Ce texte offre aussi un parfait exemple de l’art d’argumenter. Il associe en effet le fait de convaincre et celui de
persuader. D’un côté, Olympe de Gouges construit un raisonnement solide, faisant appel à la « raison », terme-clé
de ce siècle des Lumières. Parallèlement, elle élabore un texte injonctif, fortement modalisé par tous les procédés
d’écriture propre à inciter les femmes à ne plus accepter le sort que les hommes continuent à vouloir leur réserver.
Rappelons que les choix politiques de cette femme, engagée, l’ont conduite à mourir sur la guillotine…

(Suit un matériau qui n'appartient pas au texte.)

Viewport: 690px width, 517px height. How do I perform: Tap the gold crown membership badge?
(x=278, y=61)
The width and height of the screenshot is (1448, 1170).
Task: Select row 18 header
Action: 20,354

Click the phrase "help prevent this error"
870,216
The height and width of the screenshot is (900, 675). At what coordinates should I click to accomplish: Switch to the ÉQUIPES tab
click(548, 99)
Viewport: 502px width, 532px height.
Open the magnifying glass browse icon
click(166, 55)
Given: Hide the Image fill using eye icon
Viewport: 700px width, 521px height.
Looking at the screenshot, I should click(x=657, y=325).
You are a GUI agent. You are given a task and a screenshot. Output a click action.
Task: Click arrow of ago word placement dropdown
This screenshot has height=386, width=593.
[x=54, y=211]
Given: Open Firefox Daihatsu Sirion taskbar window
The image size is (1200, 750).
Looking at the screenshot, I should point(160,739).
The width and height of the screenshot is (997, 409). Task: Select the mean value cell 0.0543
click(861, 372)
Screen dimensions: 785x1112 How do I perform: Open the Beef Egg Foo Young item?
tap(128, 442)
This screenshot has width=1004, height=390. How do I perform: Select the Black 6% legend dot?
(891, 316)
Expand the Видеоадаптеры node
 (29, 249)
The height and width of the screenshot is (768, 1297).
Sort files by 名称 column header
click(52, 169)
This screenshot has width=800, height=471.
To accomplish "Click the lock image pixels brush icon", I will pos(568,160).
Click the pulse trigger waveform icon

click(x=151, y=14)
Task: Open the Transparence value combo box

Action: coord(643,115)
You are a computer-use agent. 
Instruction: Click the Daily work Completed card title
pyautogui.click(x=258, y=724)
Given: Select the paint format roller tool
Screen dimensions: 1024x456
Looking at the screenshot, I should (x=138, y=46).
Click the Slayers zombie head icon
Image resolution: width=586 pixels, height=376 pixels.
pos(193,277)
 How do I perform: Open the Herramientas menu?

On peut mettre ce texte en relation avec le traité de Choderlos de Laclos s’intitulant De l’éducation des femmes où il
compare la condition féminine à de l’esclavage. Il exhorte les femmes à procéder à leur propre révolution car sans
leur investissement personnel, les hommes décideront toujours de leur sort à leurs dépens. Tout comme ODG, il
lance un appel criant aux femmes afin qu’elles réagissent et se sortent de leur condition inacceptable.